You're then given the option to save this into your ArcGIS Online account selecting the heart at the top right. 

 

How does it work?

Vector basemaps can be customised a by editing the JSON style associated. The JSON style file has full control of a maps styling. A showcase of the full range of customisation is the Vector Basemap Style Editor. In mapstyler, the underlying JSON code is changed in a very slick and easy way. Here's how it works.

 

Image

To pick the dominant colours we use something called Color Thief which takes the dominant colour or representative colour palette from an image.

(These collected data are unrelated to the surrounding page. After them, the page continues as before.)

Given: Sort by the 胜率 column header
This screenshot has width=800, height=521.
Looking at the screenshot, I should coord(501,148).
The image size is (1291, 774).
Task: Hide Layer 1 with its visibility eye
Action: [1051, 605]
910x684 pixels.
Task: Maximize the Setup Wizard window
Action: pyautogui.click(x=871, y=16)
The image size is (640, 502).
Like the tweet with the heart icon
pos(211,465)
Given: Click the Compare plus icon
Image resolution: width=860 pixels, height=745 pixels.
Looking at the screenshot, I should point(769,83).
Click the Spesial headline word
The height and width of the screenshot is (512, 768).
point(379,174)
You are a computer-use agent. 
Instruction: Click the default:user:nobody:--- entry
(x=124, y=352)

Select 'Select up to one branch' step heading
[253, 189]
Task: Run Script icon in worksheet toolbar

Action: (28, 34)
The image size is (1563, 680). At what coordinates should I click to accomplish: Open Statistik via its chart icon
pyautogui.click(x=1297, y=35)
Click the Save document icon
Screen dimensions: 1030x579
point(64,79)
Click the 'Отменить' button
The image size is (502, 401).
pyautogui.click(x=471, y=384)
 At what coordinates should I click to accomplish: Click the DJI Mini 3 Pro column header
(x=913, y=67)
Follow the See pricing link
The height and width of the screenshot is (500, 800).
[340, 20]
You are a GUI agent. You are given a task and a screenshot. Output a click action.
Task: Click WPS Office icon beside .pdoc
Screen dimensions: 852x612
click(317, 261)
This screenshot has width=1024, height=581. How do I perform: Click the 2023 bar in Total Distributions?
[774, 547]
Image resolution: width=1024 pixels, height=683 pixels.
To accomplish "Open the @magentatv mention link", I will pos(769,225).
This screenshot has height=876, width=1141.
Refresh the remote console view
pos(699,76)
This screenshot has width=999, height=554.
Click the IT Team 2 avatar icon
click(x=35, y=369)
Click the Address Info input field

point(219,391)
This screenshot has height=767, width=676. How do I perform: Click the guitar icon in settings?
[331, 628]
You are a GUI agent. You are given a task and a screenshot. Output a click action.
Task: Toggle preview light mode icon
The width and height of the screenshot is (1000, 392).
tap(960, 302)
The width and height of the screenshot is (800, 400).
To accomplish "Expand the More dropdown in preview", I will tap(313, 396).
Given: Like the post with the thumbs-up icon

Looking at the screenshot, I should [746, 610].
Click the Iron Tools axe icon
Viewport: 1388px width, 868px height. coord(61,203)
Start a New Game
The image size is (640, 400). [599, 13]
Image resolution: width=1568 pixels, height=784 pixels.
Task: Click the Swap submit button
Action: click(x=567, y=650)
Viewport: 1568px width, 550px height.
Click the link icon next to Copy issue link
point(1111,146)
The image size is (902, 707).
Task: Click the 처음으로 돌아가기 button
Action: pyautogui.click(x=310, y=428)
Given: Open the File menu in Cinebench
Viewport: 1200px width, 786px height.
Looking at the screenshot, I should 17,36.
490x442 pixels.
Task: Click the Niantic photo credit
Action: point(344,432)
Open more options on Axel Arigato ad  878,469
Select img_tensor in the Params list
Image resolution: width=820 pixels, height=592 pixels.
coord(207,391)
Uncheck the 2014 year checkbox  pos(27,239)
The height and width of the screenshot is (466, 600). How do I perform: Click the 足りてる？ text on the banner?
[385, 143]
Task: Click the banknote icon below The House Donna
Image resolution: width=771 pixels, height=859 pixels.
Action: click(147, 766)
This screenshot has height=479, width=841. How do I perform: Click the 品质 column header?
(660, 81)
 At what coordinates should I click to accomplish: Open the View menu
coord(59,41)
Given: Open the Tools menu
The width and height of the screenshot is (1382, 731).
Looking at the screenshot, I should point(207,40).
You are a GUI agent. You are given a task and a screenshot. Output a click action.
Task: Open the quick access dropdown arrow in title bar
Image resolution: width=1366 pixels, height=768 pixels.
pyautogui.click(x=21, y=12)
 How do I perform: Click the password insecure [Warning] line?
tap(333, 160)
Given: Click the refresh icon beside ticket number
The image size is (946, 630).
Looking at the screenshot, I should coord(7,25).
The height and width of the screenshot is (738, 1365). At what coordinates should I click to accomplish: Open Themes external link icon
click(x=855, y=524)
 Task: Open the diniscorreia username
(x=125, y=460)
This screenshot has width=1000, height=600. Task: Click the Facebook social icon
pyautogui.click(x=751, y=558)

var colorThief = new ColorThief();
colorThief.getPalette(sourceImage, 5);

This code would build a 5 colour palette from the source image that's dragged into the scene.

 

Colour 

The "colour" section of the app is using ColourLovers to generate 5 colours that work well together (palettes). The user can then select these colours change the RGB values.

 

We did this by querying this URL -

http://www.colourlovers.com/api/palettes/random?keywords=evil&jsonCallback=?

 

This will callback a random palette every time. The slight issue we had was sometimes pallets would not be equal to the 5 colours we are looking for. We wanted to make sure that we only brought back the 5 we needed, so we looped this query until colors.length === 5. 

 

Creating gradient

Then finally, because there's so many features that are on a map. A gradient is created to help differentiate features. For this we used RainbowVis-JS. This is a library for colour data visualisation. This enabled us to create that smooth transitioning colour gradient.

 

Applying the colours to the JSON file

We create a new JSON object that we then apply the style to. We used the method loadStyle(); in the ArcGIS API for JavaScript to do this.

 

Then we wrote a stringReplace(); function that would basically query the original style and then find and replace with the new colours we want to use.

 

Overall the application was rather simple to create and really makes customising basemaps easy.

 

Fun fact! - We showcased this application at our Esri UK Annual Conference in May 2017. It was our winning internal application for 100 lines or less back in December 2016 and was original named "basemap my cat" (pictures of a cat).

 

Code can be found on our Map Labs Github page.